--- Task brief ---
Look through the data below for the line with "Тарифи (272, 2335)" and the line with "Перегляд (652, 331)", then output those two and all lines in between, exactly as written.

◆ ◆ ◆ ◆ ◆

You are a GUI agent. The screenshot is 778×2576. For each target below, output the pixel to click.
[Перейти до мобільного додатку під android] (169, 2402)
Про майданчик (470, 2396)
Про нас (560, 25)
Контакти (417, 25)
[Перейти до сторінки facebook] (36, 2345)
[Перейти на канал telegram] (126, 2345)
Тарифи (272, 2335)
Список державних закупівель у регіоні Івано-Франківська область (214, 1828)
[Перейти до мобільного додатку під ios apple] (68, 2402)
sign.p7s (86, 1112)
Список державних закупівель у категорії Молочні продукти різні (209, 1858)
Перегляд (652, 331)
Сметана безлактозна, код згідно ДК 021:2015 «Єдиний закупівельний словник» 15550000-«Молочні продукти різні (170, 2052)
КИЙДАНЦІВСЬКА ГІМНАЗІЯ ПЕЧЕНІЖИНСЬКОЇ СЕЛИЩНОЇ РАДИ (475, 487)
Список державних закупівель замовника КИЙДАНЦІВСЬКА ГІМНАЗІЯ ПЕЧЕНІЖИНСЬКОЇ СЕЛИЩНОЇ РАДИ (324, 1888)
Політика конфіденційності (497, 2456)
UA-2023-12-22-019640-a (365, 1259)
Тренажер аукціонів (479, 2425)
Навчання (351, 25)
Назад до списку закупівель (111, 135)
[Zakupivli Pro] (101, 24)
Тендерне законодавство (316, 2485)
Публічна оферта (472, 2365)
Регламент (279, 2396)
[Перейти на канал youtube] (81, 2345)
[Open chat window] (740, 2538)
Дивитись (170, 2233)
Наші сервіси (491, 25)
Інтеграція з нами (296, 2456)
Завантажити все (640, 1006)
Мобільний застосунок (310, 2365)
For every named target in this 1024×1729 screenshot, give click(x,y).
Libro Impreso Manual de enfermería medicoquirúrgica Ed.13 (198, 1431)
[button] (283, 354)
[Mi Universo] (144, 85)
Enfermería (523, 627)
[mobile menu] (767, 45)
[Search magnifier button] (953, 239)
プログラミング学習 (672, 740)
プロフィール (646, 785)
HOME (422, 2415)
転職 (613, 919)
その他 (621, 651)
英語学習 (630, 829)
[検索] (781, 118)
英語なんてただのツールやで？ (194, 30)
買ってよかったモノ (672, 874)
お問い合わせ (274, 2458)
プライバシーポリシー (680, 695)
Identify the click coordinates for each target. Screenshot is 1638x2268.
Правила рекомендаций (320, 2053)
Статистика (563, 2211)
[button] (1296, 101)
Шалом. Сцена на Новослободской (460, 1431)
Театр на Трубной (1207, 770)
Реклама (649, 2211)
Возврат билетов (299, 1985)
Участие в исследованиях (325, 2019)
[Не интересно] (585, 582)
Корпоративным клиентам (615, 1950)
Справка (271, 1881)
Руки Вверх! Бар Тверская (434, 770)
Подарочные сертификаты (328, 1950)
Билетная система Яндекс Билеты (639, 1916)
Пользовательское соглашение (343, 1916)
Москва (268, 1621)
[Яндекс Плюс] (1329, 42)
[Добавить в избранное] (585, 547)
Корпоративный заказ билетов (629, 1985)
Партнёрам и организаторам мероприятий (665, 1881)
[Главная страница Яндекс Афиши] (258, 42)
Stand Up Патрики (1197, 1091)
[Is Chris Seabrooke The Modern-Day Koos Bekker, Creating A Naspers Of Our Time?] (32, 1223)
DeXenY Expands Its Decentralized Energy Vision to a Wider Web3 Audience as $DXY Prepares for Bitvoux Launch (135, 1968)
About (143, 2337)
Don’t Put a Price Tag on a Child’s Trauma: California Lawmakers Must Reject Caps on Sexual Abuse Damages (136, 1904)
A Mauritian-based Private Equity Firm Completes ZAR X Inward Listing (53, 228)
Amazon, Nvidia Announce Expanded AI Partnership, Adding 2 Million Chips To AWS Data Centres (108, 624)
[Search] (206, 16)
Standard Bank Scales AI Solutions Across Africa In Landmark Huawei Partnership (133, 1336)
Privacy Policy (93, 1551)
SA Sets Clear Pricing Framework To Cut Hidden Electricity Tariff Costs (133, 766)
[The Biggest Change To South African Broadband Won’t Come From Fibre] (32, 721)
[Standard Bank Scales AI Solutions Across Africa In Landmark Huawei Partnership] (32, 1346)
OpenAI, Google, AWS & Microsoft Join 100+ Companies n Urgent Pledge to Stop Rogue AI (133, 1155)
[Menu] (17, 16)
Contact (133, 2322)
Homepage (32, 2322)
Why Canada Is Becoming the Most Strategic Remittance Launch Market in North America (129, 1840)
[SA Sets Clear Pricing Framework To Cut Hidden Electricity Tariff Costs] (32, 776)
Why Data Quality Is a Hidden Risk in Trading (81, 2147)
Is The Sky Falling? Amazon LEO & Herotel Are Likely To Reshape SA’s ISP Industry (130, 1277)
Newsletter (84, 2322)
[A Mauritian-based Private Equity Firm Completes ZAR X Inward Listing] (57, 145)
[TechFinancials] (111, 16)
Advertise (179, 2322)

◆ ◆ ◆ ◆ ◆

--- Task result ---
Тарифи (272, 2335)
Список державних закупівель у регіоні Івано-Франківська область (214, 1828)
[Перейти до мобільного додатку під ios apple] (68, 2402)
sign.p7s (86, 1112)
Список державних закупівель у категорії Молочні продукти різні (209, 1858)
Перегляд (652, 331)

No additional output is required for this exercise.